Sunday, February 12, 2017

Review: Cinderella & Company: Backstage at the Opera with Cecilia Bartoli

Cinderella & Company: Backstage at the Opera with Cecilia Bartoli Cinderella & Company: Backstage at the Opera with Cecilia Bartoli by Manuela Hoelterhoff
My rating: 3 of 5 stars

Cecilia Bartoli is on the cover and in the subtitle, but this is not as much a Bartoli biography as a snapshot of mid- to late-90s opera in and around her career: Her 1995 tour following her chart-topping collection of 18th-century Italian songs If You Love Me (1992) were two of the things that got me into opera at the time, so it is great to add the personal dimensions of her family life, frugality, and desire for fame in her native Italy. Also swirling around her are other divas, the economics of operatic recordings past the age of their halo effect for labels, Pavarotti past his high C prime, Music Director of The Met James Levine as part of the unreasonableness of that venerable institution, and Columbia Artists Management Inc. CAMI. CAMI is the international leader in the management and touring activities of opera singers.

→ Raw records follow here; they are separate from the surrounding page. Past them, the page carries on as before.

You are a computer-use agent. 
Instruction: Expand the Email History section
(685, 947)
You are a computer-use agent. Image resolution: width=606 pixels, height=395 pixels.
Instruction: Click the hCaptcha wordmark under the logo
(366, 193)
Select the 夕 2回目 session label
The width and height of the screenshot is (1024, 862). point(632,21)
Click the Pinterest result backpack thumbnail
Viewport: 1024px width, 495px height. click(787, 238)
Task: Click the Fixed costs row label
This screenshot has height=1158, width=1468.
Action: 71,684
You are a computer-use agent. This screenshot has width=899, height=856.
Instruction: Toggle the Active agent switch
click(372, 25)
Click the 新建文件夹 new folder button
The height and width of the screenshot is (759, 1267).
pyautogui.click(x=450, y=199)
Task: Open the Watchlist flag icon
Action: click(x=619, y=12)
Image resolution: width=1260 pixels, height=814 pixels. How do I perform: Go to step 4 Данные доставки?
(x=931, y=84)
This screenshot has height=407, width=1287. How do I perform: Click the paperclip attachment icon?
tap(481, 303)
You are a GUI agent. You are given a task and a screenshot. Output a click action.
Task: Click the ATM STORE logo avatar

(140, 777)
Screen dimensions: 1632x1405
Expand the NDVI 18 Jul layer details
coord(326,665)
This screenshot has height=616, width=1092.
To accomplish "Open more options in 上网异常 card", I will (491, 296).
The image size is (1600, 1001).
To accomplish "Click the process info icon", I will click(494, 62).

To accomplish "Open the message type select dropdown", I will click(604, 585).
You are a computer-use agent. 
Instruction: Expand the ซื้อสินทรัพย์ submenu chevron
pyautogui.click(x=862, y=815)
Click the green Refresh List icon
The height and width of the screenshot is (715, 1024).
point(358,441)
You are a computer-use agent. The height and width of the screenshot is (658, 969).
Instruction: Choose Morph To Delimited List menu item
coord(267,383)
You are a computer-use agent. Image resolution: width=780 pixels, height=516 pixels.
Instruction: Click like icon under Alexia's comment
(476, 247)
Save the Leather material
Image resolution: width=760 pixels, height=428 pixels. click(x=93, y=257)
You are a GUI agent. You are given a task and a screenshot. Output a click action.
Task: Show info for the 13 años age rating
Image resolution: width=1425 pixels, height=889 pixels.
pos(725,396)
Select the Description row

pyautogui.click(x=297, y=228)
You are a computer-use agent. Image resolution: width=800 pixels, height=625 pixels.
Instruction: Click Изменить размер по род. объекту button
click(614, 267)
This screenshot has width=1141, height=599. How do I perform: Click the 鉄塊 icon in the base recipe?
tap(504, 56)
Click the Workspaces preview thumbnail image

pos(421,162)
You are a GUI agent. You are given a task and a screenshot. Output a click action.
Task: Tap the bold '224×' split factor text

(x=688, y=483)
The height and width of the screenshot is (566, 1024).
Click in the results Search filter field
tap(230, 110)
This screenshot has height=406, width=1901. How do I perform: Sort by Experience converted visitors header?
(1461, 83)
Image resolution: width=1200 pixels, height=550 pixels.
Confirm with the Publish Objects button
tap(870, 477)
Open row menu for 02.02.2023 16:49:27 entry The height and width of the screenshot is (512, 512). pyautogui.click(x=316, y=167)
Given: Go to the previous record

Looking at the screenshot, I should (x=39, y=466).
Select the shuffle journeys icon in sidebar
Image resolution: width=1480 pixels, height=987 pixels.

I am proud that my local Michigan Opera Theatre under the leadership of David DiChiera has funded and staged new American works, generally one every season it seems. However, even I must admit these have so far always been more memorable to me for plot and scenery than melody. The author here also wonders if this genre will ever find a way to extent the bel canto canon. (Personally, I believe all music is destined to become curated and fossilized, only exhibited with a largely purist presentation. It just take centuries. The Let It Be musical and RAIN: A Tribute to the Beatles are the symptoms of that disorder.)

As for the current state of new operatic works, the author says "For most people, a modern opera has all the appeal of a large pill that must be swallowed on the orders of an unseen sadist. That's the legacy of fifty years of music that often sounds like water drips and surgery without anesthesia. Championed by a critical elite, nurtured by subsidies and tenured professorships... People just don't want to hear it anymore."